Note: The evaluation report would have to contain summaries of:
(1) The number, dates, durations, and pressures of the hyperbaric
interventions completed; (2) decompression protocols implemented
(including composition of gas mixtures (air and/or oxygen), and the
results achieved; (3) the total number of interventions and the
number of hyperbaric incidents (decompression illnesses and/or
health effects associated with hyperbaric interventions as recorded
on OSHA 301 and 300 forms, and relevant medical diagnoses and
treating physicians' opinions); and (4) root-causes, and preventive
and corrective actions identified and implemented.
(e) To assist OSHA in administering the proposed conditions
specified herein, inform the OTPCA and the Baltimore/Washington DC Area
Office as soon as possible after it has knowledge that it will:
(i) Cease to do business;
(ii) Change the location and address of the main office for
managing the tunneling operations specified by the project-specific
HOM; or
(iii) Transfer the operations specified herein to a successor
company.
(f) Notify all affected employees of this proposed permanent
variance by the same means required to inform them of its application
for a variance.
2. OSHA would have to approve the transfer of the proposed
permanent variance to a successor company.

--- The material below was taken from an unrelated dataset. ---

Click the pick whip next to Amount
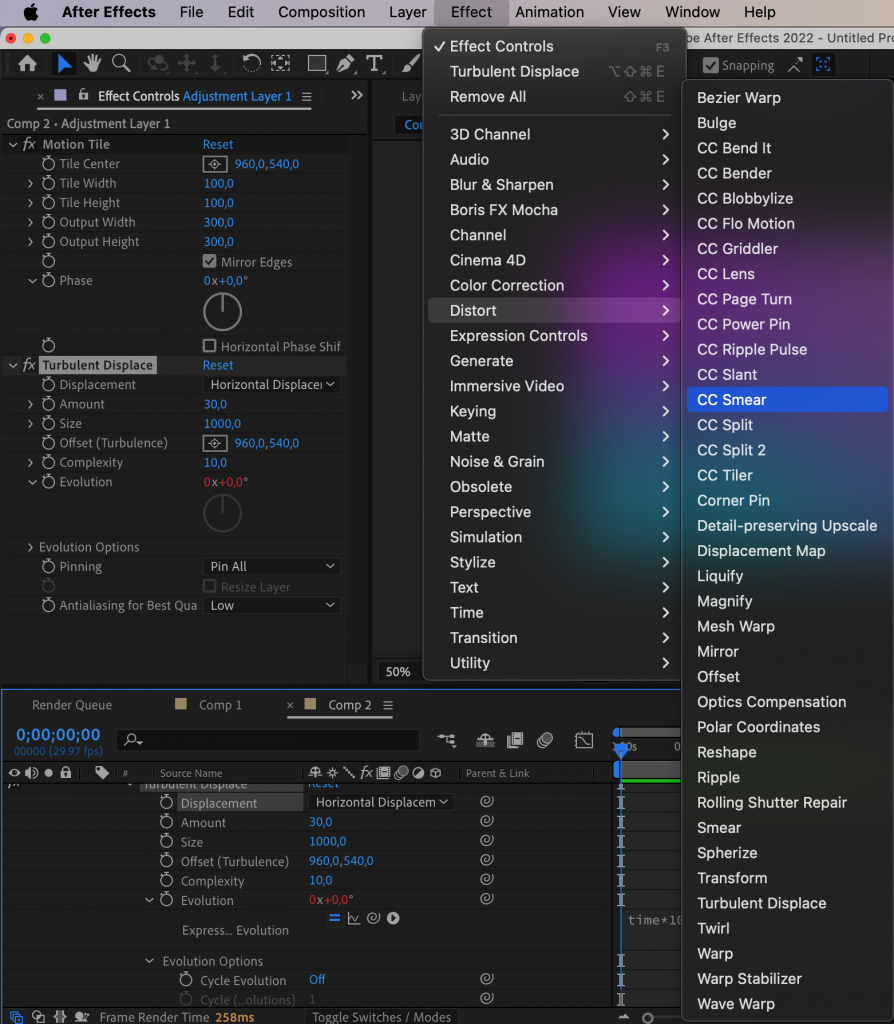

VI. Authority and Signature
David Michaels, Ph.D., MPH, Assistant Secretary of Labor for
Occupational Safety and Health, 200 Constitution Avenue NW.,
Washington, DC 20210, authorized the preparation of this notice.
Accordingly, the Agency is issuing this notice pursuant to 29 U.S.C.
655(d), Secretary of Labor's Order No.
1-2012 (77 FR 3912, Jan. 25, 2012), and 29 CFR 1905.11.
David Michaels,
Assistant Secretary of Labor for Occupational Safety and Health.